YOUR OBJECTIVE:
A word-for-word printout of the whole listing is needed.

*** Block opens ***

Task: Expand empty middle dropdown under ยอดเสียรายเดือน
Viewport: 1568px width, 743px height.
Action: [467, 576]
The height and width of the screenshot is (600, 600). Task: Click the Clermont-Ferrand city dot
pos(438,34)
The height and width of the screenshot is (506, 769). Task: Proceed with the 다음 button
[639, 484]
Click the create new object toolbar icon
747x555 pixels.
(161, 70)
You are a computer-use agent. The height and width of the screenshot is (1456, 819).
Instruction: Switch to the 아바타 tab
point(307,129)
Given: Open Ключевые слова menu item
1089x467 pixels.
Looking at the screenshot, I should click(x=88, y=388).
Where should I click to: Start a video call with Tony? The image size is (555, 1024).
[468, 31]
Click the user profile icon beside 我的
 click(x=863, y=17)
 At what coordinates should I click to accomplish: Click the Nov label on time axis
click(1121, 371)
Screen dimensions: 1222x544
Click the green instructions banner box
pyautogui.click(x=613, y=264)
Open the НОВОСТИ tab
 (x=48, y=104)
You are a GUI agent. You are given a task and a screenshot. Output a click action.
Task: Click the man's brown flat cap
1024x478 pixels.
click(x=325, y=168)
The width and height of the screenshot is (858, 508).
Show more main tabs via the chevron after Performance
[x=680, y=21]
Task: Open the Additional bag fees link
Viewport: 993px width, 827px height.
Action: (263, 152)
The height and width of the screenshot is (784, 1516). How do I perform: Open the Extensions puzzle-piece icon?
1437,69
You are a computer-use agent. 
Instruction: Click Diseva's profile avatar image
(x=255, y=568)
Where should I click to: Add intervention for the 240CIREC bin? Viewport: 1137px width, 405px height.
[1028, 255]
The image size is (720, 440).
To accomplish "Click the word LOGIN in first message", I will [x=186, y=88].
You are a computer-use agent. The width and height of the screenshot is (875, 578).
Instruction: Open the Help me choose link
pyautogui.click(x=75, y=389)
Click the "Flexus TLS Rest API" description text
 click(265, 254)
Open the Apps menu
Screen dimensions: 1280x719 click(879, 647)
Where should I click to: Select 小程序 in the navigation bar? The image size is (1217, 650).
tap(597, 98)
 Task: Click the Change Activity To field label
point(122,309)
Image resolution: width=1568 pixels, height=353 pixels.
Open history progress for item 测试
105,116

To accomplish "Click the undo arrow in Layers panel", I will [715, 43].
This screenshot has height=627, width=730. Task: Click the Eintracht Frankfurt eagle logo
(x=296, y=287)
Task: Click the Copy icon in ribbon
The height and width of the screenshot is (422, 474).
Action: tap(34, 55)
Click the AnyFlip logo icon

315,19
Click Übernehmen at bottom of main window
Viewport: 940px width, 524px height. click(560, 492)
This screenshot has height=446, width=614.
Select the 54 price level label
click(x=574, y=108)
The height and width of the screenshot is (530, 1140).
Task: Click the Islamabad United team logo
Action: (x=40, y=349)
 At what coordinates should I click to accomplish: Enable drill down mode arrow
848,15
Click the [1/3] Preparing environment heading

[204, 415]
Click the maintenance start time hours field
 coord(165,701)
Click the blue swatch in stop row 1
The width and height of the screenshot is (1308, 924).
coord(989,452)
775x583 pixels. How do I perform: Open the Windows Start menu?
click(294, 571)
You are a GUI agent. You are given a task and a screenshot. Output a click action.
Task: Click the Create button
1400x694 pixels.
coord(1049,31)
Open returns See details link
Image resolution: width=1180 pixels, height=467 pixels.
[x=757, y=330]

*** Block closes ***

COMPLETED TASK:
Task: Expand empty middle dropdown under ยอดเสียรายเดือน
Viewport: 1568px width, 743px height.
Action: [467, 576]
The height and width of the screenshot is (600, 600). Task: Click the Clermont-Ferrand city dot
pos(438,34)
The height and width of the screenshot is (506, 769). Task: Proceed with the 다음 button
[639, 484]
Click the create new object toolbar icon
747x555 pixels.
(161, 70)
You are a computer-use agent. The height and width of the screenshot is (1456, 819).
Instruction: Switch to the 아바타 tab
point(307,129)
Given: Open Ключевые слова menu item
1089x467 pixels.
Looking at the screenshot, I should click(x=88, y=388).
Where should I click to: Start a video call with Tony? The image size is (555, 1024).
[468, 31]
Click the user profile icon beside 我的
 click(x=863, y=17)
 At what coordinates should I click to accomplish: Click the Nov label on time axis
click(1121, 371)
Screen dimensions: 1222x544
Click the green instructions banner box
pyautogui.click(x=613, y=264)
Open the НОВОСТИ tab
 (x=48, y=104)
You are a GUI agent. You are given a task and a screenshot. Output a click action.
Task: Click the man's brown flat cap
1024x478 pixels.
click(x=325, y=168)
The width and height of the screenshot is (858, 508).
Show more main tabs via the chevron after Performance
[x=680, y=21]
Task: Open the Additional bag fees link
Viewport: 993px width, 827px height.
Action: (263, 152)
The height and width of the screenshot is (784, 1516). How do I perform: Open the Extensions puzzle-piece icon?
1437,69
You are a computer-use agent. 
Instruction: Click Diseva's profile avatar image
(x=255, y=568)
Where should I click to: Add intervention for the 240CIREC bin? Viewport: 1137px width, 405px height.
[1028, 255]
The image size is (720, 440).
To accomplish "Click the word LOGIN in first message", I will [x=186, y=88].
You are a computer-use agent. The width and height of the screenshot is (875, 578).
Instruction: Open the Help me choose link
pyautogui.click(x=75, y=389)
Click the "Flexus TLS Rest API" description text
 click(265, 254)
Open the Apps menu
Screen dimensions: 1280x719 click(879, 647)
Where should I click to: Select 小程序 in the navigation bar? The image size is (1217, 650).
tap(597, 98)
 Task: Click the Change Activity To field label
point(122,309)
Image resolution: width=1568 pixels, height=353 pixels.
Open history progress for item 测试
105,116

To accomplish "Click the undo arrow in Layers panel", I will [715, 43].
This screenshot has height=627, width=730. Task: Click the Eintracht Frankfurt eagle logo
(x=296, y=287)
Task: Click the Copy icon in ribbon
The height and width of the screenshot is (422, 474).
Action: tap(34, 55)
Click the AnyFlip logo icon

315,19
Click Übernehmen at bottom of main window
Viewport: 940px width, 524px height. click(560, 492)
This screenshot has height=446, width=614.
Select the 54 price level label
click(x=574, y=108)
The height and width of the screenshot is (530, 1140).
Task: Click the Islamabad United team logo
Action: (x=40, y=349)
 At what coordinates should I click to accomplish: Enable drill down mode arrow
848,15
Click the [1/3] Preparing environment heading

[204, 415]
Click the maintenance start time hours field
 coord(165,701)
Click the blue swatch in stop row 1
The width and height of the screenshot is (1308, 924).
coord(989,452)
775x583 pixels. How do I perform: Open the Windows Start menu?
click(294, 571)
You are a GUI agent. You are given a task and a screenshot. Output a click action.
Task: Click the Create button
1400x694 pixels.
coord(1049,31)
Open returns See details link
Image resolution: width=1180 pixels, height=467 pixels.
[x=757, y=330]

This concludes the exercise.